▶ [ASSIGNMENT]:
Would you please return every line from the listing that contains the word "agent"?
━━━ PROVIDED RECORDS
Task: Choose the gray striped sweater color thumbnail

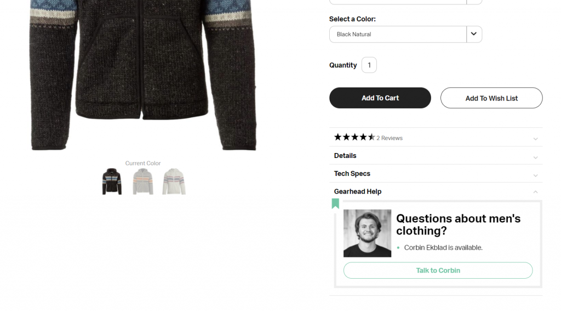Action: (143, 181)
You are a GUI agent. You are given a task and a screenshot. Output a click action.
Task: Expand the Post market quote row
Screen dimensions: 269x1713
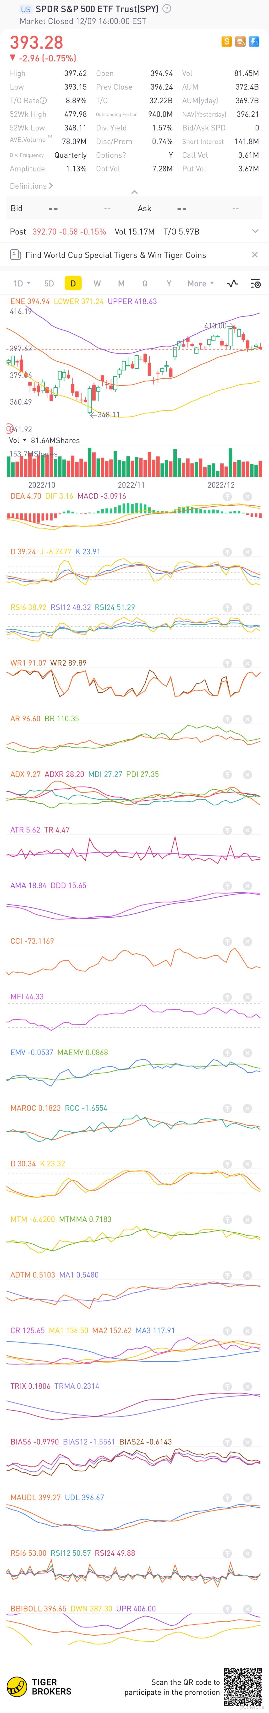[x=255, y=231]
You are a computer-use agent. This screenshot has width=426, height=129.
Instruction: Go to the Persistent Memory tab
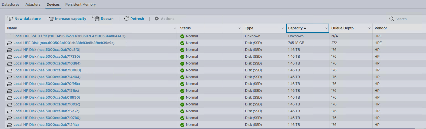pyautogui.click(x=80, y=5)
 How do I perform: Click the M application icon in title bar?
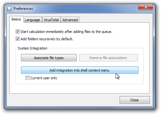coord(9,9)
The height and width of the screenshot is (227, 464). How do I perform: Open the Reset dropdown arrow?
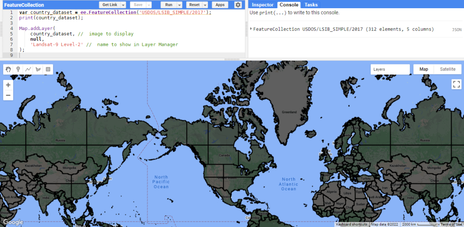(x=205, y=5)
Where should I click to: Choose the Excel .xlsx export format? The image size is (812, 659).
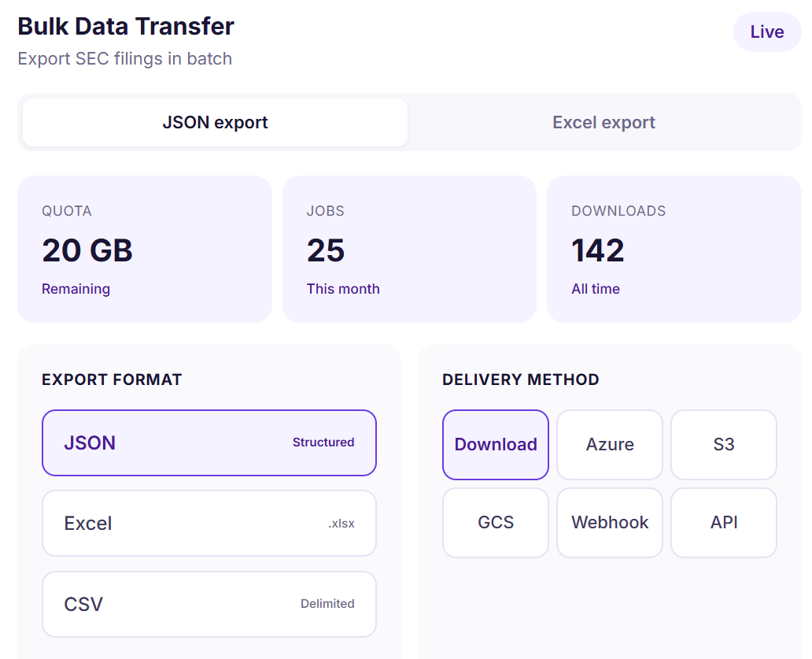point(209,524)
━━━━━━
▶ [EXERCISE OUTPUT]:
You are a GUI agent. You are given a task and a screenshot. Output a click action.
You are a computer-use agent. This screenshot has width=426, height=129.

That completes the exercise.